PATTAYA. Die Familie eines 20-jährigen britischen Rucksacktouristen, der bei einem Sturz von einem Pickup-Truck in Pattaya schwerste Verletzungen erlitten hat, hat die „verheerende Entscheidung“ bekannt gegeben, die lebenserhaltenden Maßnahmen einzustellen.
Ethan Lacey aus Birmingham wurde am 17. Mai bei einem Sturz aus einem Fahrzeug an einer belebten Kreuzung in Pattaya schwer verletzt. Der junge Fabrikarbeiter erlitt mehrere Hirnverletzungen und wurde in einem thailändischen Krankenhaus an lebenserhaltende Geräte angeschlossen.
Seine Großmutter, Andrea Chatwin, startete einen Spendenaufruf auf GoFundMe, nachdem Ethans Reiseversicherung kurz vor dem Vorfall abgelaufen war. Mit den Spenden sollte ursprünglich die steigenden Krankenhauskosten gedeckt und Möglichkeiten für seine Rückführung nach Großbritannien geprüft werden.
Ethans Familie gab an, dass die Ärzte ihnen mitgeteilt hätten, seine Hirnverletzungen seien „extrem schwerwiegend“ und er werde dauerhaft bettlägerig sein und nicht mehr selbstständig atmen können. Die Familie erklärte, sie habe mit den Ärzten vereinbart, alle aktiven Behandlungen einzustellen und Ethan in die Palliativpflege zu verlegen.
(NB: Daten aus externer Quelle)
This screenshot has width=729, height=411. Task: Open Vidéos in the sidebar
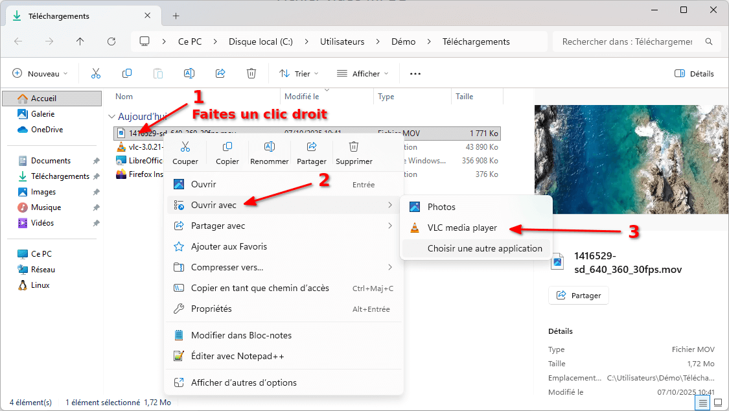point(42,223)
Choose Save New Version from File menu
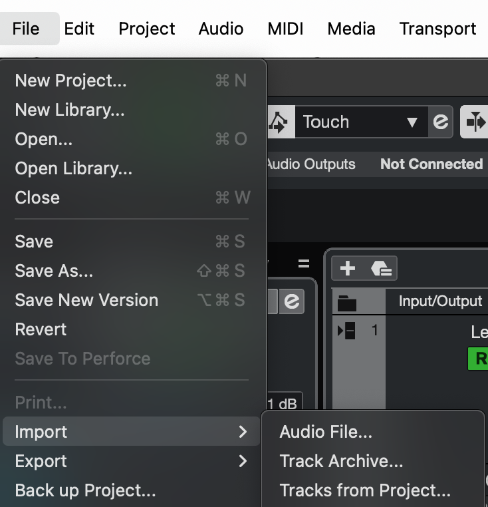 point(86,300)
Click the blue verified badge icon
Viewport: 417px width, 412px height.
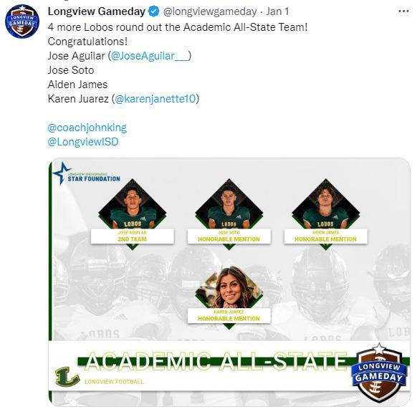pyautogui.click(x=154, y=11)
In einem im Rahmen des Spendenaufrufs veröffentlichten Update erklärte die Familie: „Wir haben die schmerzliche Entscheidung getroffen, alle aktiven Behandlungen einzustellen und Ethan in die Palliativpflege zu überführen.“ Sie fügten hinzu, dass Ethan trotz der unterzeichneten Unterlagen zur Beendigung der Behandlung „noch atmet und seine Vitalwerte weiterhin recht stabil sind“.
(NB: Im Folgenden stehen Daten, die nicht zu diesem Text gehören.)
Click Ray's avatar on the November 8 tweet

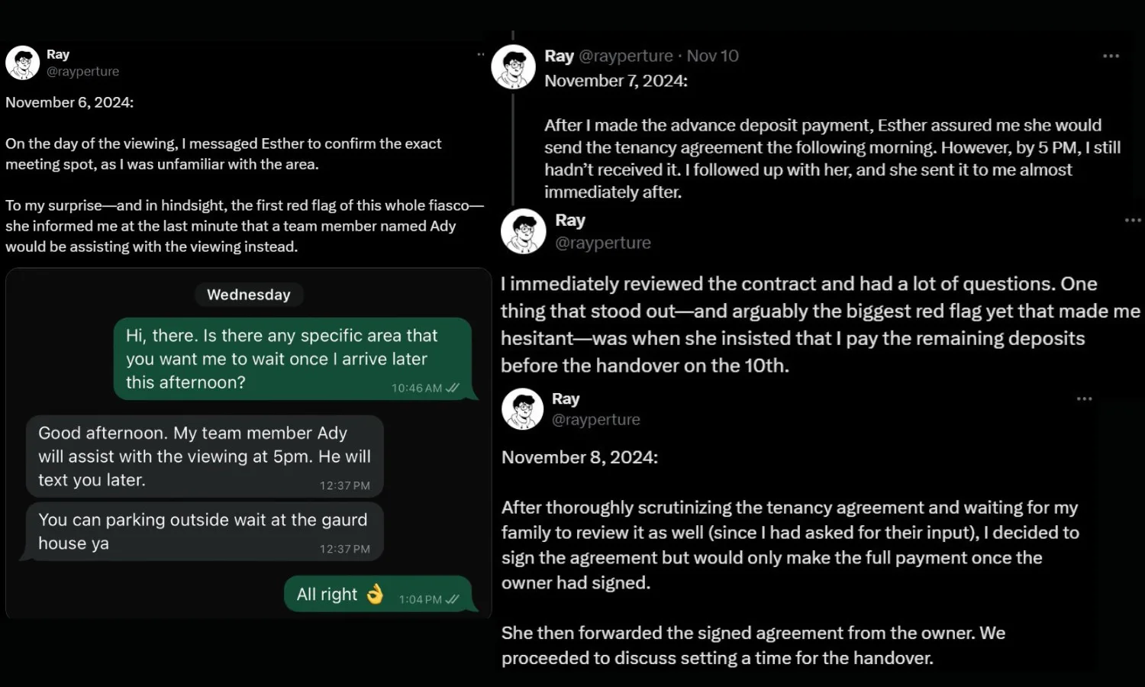[523, 408]
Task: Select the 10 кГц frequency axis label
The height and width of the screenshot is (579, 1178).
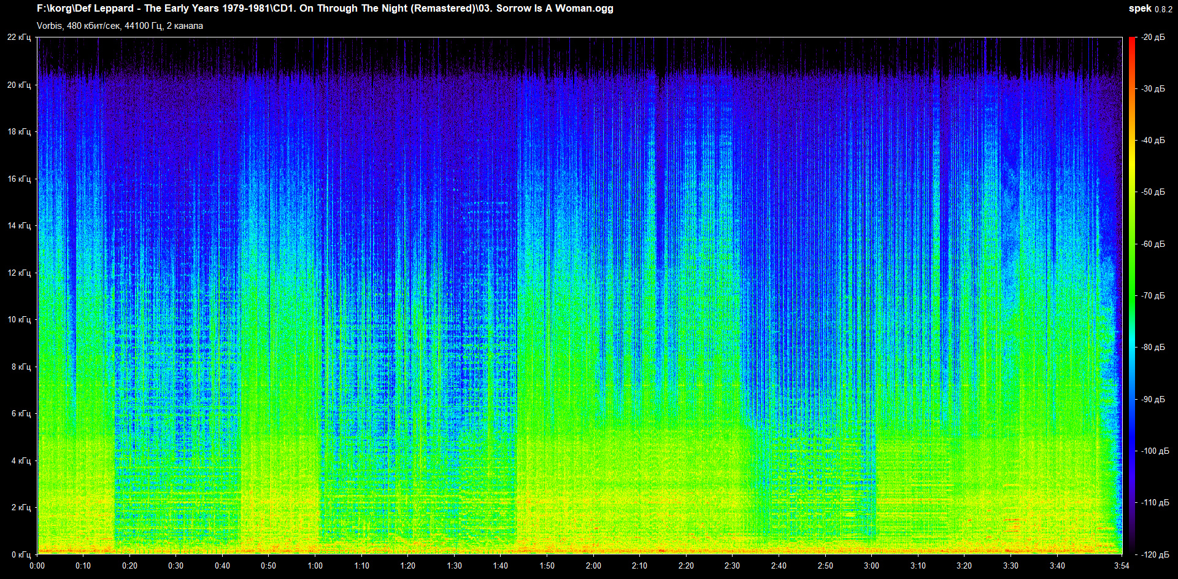Action: click(x=19, y=319)
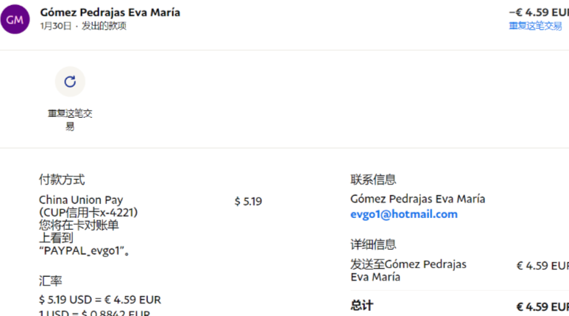This screenshot has width=569, height=316.
Task: Click the 联系信息 heading
Action: pos(373,180)
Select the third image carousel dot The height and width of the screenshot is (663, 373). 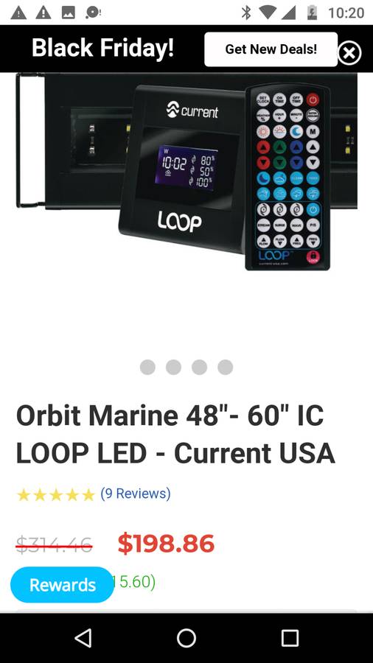[x=199, y=367]
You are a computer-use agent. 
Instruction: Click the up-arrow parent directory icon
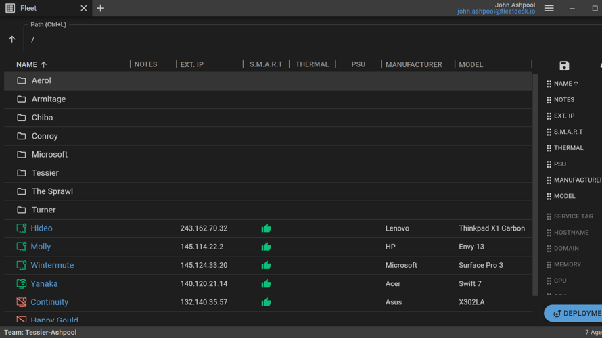pos(12,39)
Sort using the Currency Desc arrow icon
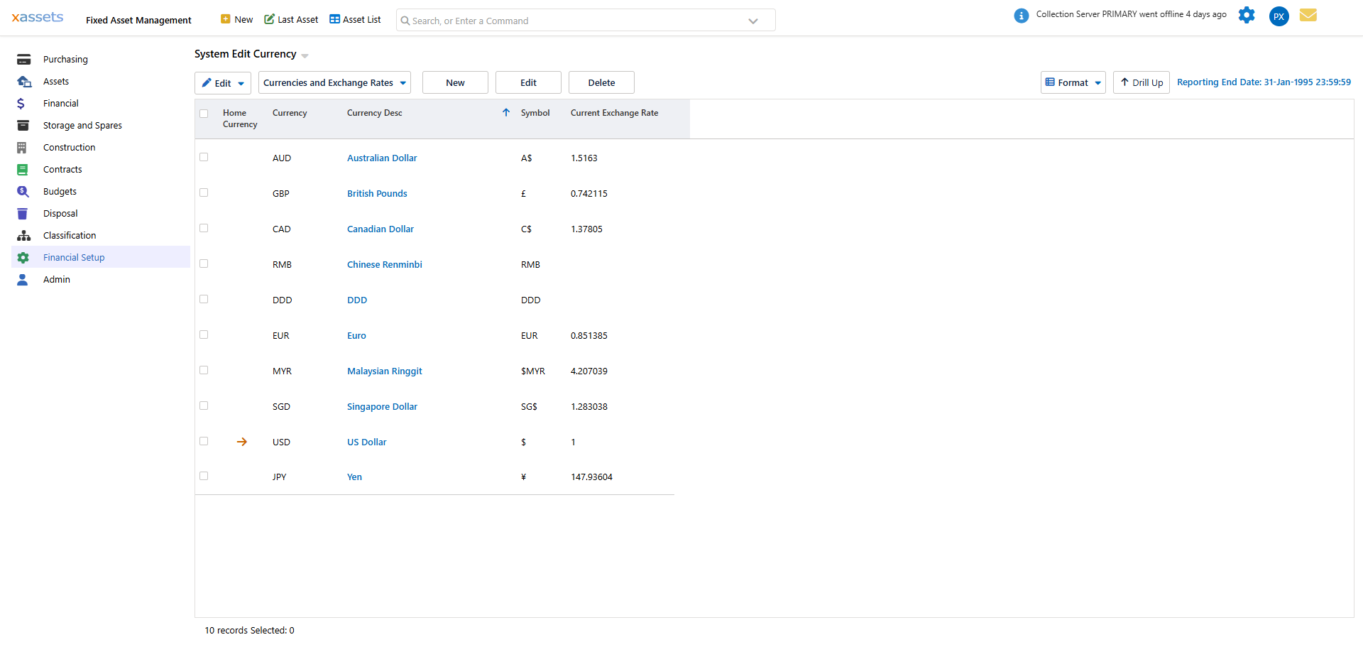Image resolution: width=1363 pixels, height=647 pixels. [506, 113]
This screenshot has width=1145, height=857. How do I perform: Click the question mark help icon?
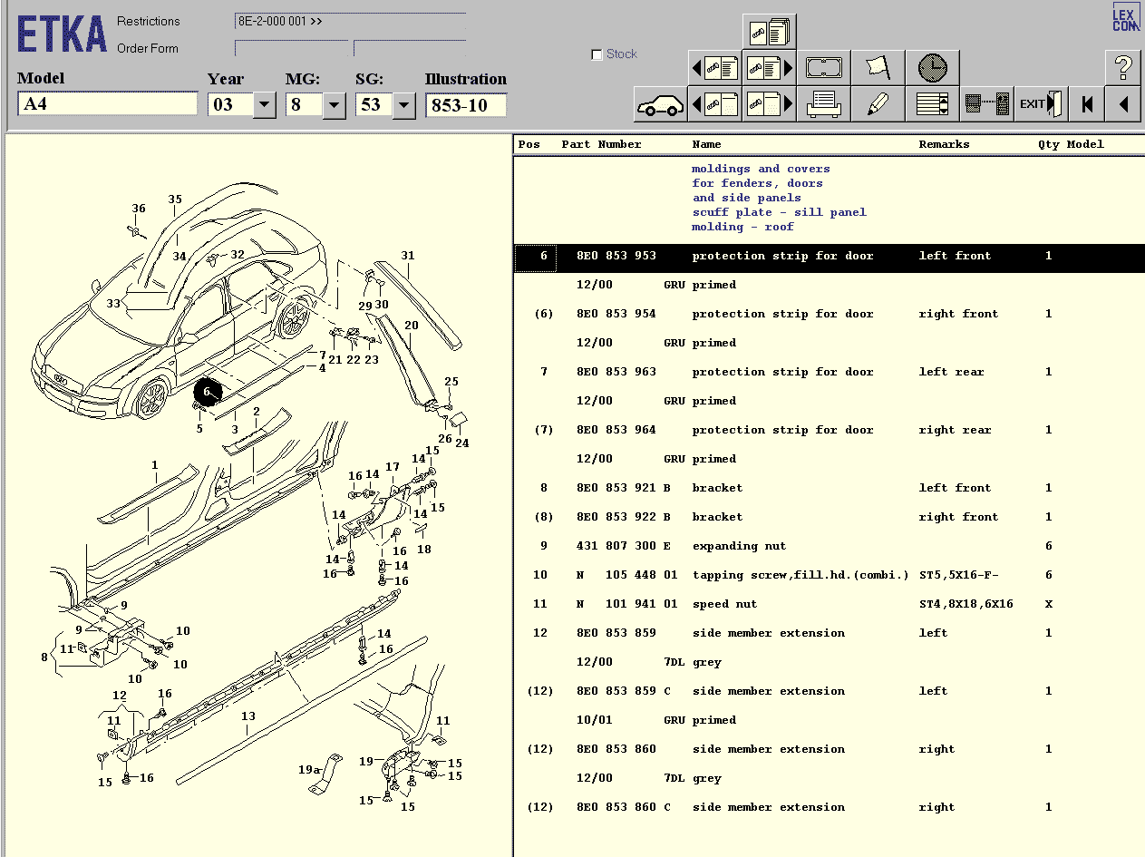point(1122,68)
Die Familie prüft nun Möglichkeiten für eine medizinische Rückführung nach Großbritannien. Sie gab jedoch an, dass ihnen Kosten von „etwa 150.000 GBP oder mehr“ für die Organisation des Spezialtransports und der Pflege genannt wurden.
Ethan war nach einer Auszeit vom Job für einen zweimonatigen Urlaub nach Thailand gereist. Einen Teil der Reise verbrachte er mit seinem Cousin, bevor er einige Tage allein in Pattaya verbrachte.
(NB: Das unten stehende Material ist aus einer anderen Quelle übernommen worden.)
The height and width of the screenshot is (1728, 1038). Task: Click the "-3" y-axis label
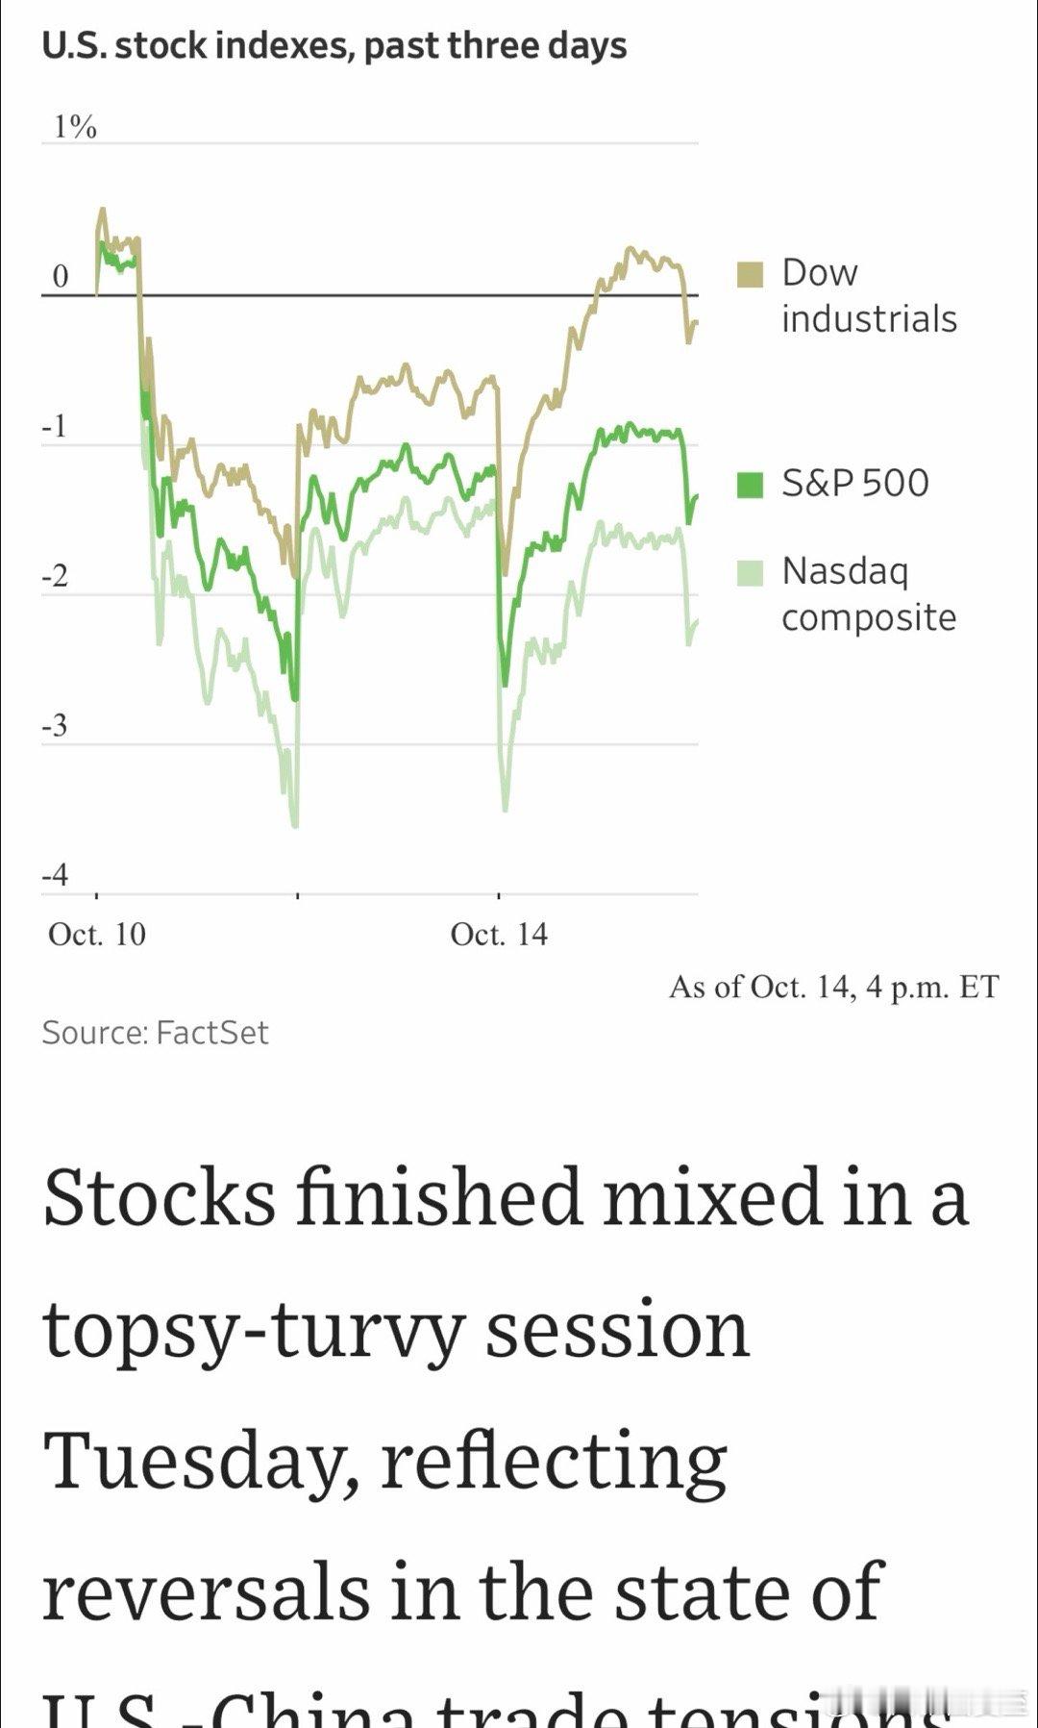pos(55,725)
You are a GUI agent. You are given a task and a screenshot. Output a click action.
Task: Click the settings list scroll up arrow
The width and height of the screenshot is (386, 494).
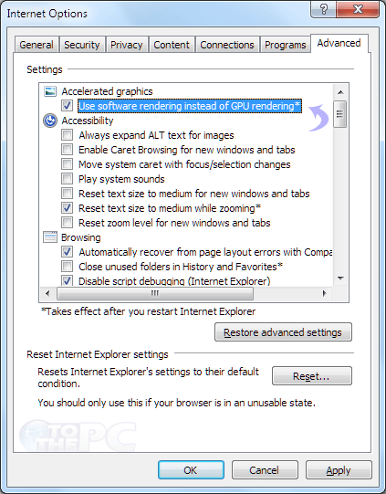pyautogui.click(x=340, y=92)
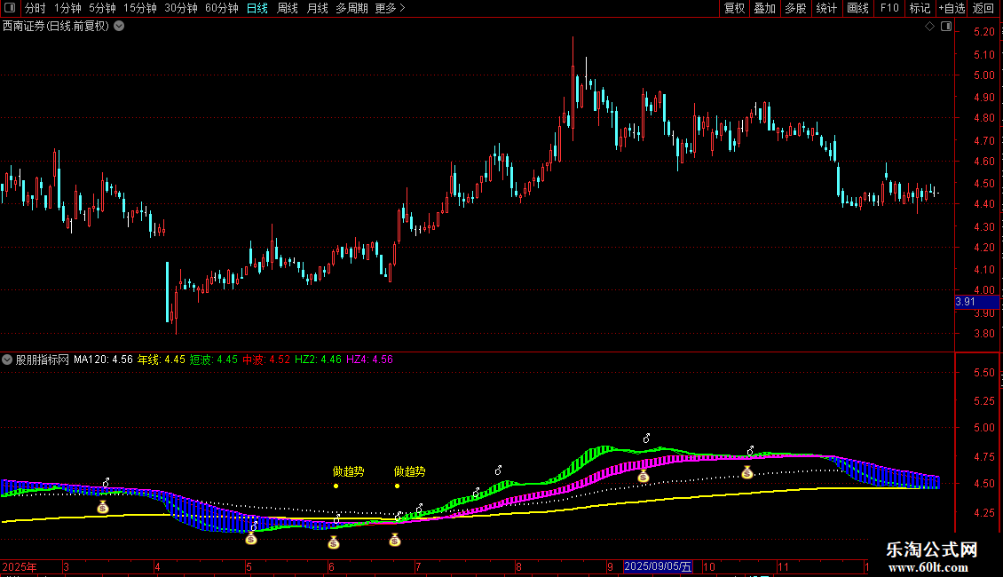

Zeugen berichteten lokalen Medien, dass Ethan von der Ladefläche eines fahrenden Pick-ups stürzte, als dieser sich einer stark befahrenen Kreuzung näherte. Sein Kopf schlug demnach auf die Fahrbahn auf, und er wurde möglicherweise anschließend erneut von dem Fahrzeug erfasst.
Sein Vater Kevin, 40, sagte, ein Zeuge habe ausgesagt, Ethan sei während eines Streits aus dem Lkw geschleudert worden und unter die Hinterräder geraten. Der Fahrer sei anschließend geflüchtet, ohne anzuhalten.

Kevin hatte zuvor erklärt, die Ärzte hätten Ethan nach drei Hirnblutungen nur eine 30-prozentige Überlebenschance eingeräumt. Er fügte hinzu, die Familie sei beunruhigt gewesen, als Ethan drei Tage lang nicht auf Nachrichten reagierte, nachdem er zuvor regelmäßig Kontakt gehalten hatte.
Die Zeitung „The Sun“ berichtete, dass Ethan in seinen letzten Nachrichten nach Hause schrieb: „Ich liebe dich.“ Sein Vater beschrieb ihn als jemanden, der „jeden Raum mit seiner Ausstrahlung erfüllte“ und sagte, er sei „lebensfroh und immer für einen Scherz zu haben“ gewesen. Die Behörden haben bisher keine neuen Informationen zu den laufenden Ermittlungen veröffentlicht.